:: Exercise directions ::
Please rename "GUI agent" to "GUI assistant" wherever it occurs in the lines below and reproduce them with nothing else altered.

***** Source material *****

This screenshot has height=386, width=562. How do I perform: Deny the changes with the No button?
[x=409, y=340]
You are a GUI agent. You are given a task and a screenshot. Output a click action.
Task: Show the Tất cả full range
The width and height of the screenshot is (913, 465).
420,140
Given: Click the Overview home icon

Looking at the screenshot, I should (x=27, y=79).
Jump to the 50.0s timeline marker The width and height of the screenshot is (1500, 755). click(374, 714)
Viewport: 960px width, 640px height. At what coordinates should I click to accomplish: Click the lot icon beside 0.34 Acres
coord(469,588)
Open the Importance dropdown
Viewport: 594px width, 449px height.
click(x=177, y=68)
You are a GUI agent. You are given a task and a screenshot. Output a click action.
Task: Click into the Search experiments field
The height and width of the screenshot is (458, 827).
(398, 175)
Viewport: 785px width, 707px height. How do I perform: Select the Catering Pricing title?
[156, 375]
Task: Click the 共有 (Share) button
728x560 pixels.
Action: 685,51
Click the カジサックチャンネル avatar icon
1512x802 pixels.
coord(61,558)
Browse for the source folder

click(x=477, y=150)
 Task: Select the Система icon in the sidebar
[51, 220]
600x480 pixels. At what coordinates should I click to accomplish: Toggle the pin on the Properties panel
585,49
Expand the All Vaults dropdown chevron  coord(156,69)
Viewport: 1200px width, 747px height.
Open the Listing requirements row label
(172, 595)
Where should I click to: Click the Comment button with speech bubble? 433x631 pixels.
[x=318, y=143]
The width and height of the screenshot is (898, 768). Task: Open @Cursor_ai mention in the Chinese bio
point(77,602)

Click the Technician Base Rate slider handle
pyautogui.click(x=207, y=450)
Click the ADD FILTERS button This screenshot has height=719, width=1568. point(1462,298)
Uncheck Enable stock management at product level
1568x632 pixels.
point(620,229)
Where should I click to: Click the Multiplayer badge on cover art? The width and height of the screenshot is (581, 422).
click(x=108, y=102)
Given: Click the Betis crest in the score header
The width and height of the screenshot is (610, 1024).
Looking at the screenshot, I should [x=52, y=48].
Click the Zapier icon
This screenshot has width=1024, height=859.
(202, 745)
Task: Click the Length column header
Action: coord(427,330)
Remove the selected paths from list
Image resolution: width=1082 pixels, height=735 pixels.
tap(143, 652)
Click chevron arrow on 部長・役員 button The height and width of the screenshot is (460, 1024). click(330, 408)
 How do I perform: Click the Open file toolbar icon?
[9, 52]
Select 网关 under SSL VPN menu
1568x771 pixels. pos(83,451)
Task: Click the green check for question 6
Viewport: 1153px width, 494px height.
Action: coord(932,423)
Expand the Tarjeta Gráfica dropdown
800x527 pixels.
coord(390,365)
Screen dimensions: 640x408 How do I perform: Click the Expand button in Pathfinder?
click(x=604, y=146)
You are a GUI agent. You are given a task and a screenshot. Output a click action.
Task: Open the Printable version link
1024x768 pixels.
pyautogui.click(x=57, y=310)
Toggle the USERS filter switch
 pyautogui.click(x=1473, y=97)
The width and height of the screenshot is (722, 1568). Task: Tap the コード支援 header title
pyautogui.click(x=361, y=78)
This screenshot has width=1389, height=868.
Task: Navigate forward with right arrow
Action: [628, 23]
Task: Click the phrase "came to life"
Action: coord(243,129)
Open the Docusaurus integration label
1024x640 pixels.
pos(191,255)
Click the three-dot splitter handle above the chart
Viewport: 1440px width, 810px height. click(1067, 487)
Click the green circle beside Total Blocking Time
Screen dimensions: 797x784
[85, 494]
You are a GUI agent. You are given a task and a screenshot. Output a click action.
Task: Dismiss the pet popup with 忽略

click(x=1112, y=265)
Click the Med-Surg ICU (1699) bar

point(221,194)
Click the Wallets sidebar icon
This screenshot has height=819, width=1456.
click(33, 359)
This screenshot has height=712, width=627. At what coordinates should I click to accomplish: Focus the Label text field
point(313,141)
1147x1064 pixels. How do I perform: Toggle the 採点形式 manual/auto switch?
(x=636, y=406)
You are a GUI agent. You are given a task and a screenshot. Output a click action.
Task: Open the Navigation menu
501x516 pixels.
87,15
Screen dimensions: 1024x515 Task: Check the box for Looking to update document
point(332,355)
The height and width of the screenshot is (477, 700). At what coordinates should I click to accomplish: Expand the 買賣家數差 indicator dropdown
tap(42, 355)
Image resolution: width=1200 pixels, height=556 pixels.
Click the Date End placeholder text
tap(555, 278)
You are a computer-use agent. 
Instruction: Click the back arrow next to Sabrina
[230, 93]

*****

:: Answer to this exercise ::
This screenshot has height=386, width=562. How do I perform: Deny the changes with the No button?
[x=409, y=340]
You are a GUI assistant. You are given a task and a screenshot. Output a click action.
Task: Show the Tất cả full range
The width and height of the screenshot is (913, 465).
420,140
Given: Click the Overview home icon

Looking at the screenshot, I should (x=27, y=79).
Jump to the 50.0s timeline marker The width and height of the screenshot is (1500, 755). click(374, 714)
Viewport: 960px width, 640px height. At what coordinates should I click to accomplish: Click the lot icon beside 0.34 Acres
coord(469,588)
Open the Importance dropdown
Viewport: 594px width, 449px height.
click(x=177, y=68)
You are a GUI assistant. You are given a task and a screenshot. Output a click action.
Task: Click into the Search experiments field
The height and width of the screenshot is (458, 827).
(398, 175)
Viewport: 785px width, 707px height. How do I perform: Select the Catering Pricing title?
[156, 375]
Task: Click the 共有 (Share) button
728x560 pixels.
Action: 685,51
Click the カジサックチャンネル avatar icon
1512x802 pixels.
coord(61,558)
Browse for the source folder

click(x=477, y=150)
 Task: Select the Система icon in the sidebar
[51, 220]
600x480 pixels. At what coordinates should I click to accomplish: Toggle the pin on the Properties panel
585,49
Expand the All Vaults dropdown chevron  coord(156,69)
Viewport: 1200px width, 747px height.
Open the Listing requirements row label
(172, 595)
Where should I click to: Click the Comment button with speech bubble? 433x631 pixels.
[x=318, y=143]
The width and height of the screenshot is (898, 768). Task: Open @Cursor_ai mention in the Chinese bio
point(77,602)

Click the Technician Base Rate slider handle
pyautogui.click(x=207, y=450)
Click the ADD FILTERS button This screenshot has height=719, width=1568. point(1462,298)
Uncheck Enable stock management at product level
1568x632 pixels.
point(620,229)
Where should I click to: Click the Multiplayer badge on cover art? The width and height of the screenshot is (581, 422).
click(x=108, y=102)
Given: Click the Betis crest in the score header
The width and height of the screenshot is (610, 1024).
Looking at the screenshot, I should [x=52, y=48].
Click the Zapier icon
This screenshot has width=1024, height=859.
(202, 745)
Task: Click the Length column header
Action: coord(427,330)
Remove the selected paths from list
Image resolution: width=1082 pixels, height=735 pixels.
tap(143, 652)
Click chevron arrow on 部長・役員 button The height and width of the screenshot is (460, 1024). click(330, 408)
 How do I perform: Click the Open file toolbar icon?
[9, 52]
Select 网关 under SSL VPN menu
1568x771 pixels. pos(83,451)
Task: Click the green check for question 6
Viewport: 1153px width, 494px height.
Action: coord(932,423)
Expand the Tarjeta Gráfica dropdown
800x527 pixels.
coord(390,365)
Screen dimensions: 640x408 How do I perform: Click the Expand button in Pathfinder?
click(x=604, y=146)
You are a GUI assistant. You are given a task and a screenshot. Output a click action.
Task: Open the Printable version link
1024x768 pixels.
pyautogui.click(x=57, y=310)
Toggle the USERS filter switch
 pyautogui.click(x=1473, y=97)
The width and height of the screenshot is (722, 1568). Task: Tap the コード支援 header title
pyautogui.click(x=361, y=78)
This screenshot has width=1389, height=868.
Task: Navigate forward with right arrow
Action: [628, 23]
Task: Click the phrase "came to life"
Action: coord(243,129)
Open the Docusaurus integration label
1024x640 pixels.
pos(191,255)
Click the three-dot splitter handle above the chart
Viewport: 1440px width, 810px height. click(1067, 487)
Click the green circle beside Total Blocking Time
Screen dimensions: 797x784
[85, 494]
You are a GUI assistant. You are given a task and a screenshot. Output a click action.
Task: Dismiss the pet popup with 忽略

click(x=1112, y=265)
Click the Med-Surg ICU (1699) bar

point(221,194)
Click the Wallets sidebar icon
This screenshot has height=819, width=1456.
click(33, 359)
This screenshot has height=712, width=627. At what coordinates should I click to accomplish: Focus the Label text field
point(313,141)
1147x1064 pixels. How do I perform: Toggle the 採点形式 manual/auto switch?
(x=636, y=406)
You are a GUI assistant. You are given a task and a screenshot. Output a click action.
Task: Open the Navigation menu
501x516 pixels.
87,15
Screen dimensions: 1024x515 Task: Check the box for Looking to update document
point(332,355)
The height and width of the screenshot is (477, 700). At what coordinates should I click to accomplish: Expand the 買賣家數差 indicator dropdown
tap(42, 355)
Image resolution: width=1200 pixels, height=556 pixels.
Click the Date End placeholder text
tap(555, 278)
You are a computer-use agent. 
Instruction: Click the back arrow next to Sabrina
[230, 93]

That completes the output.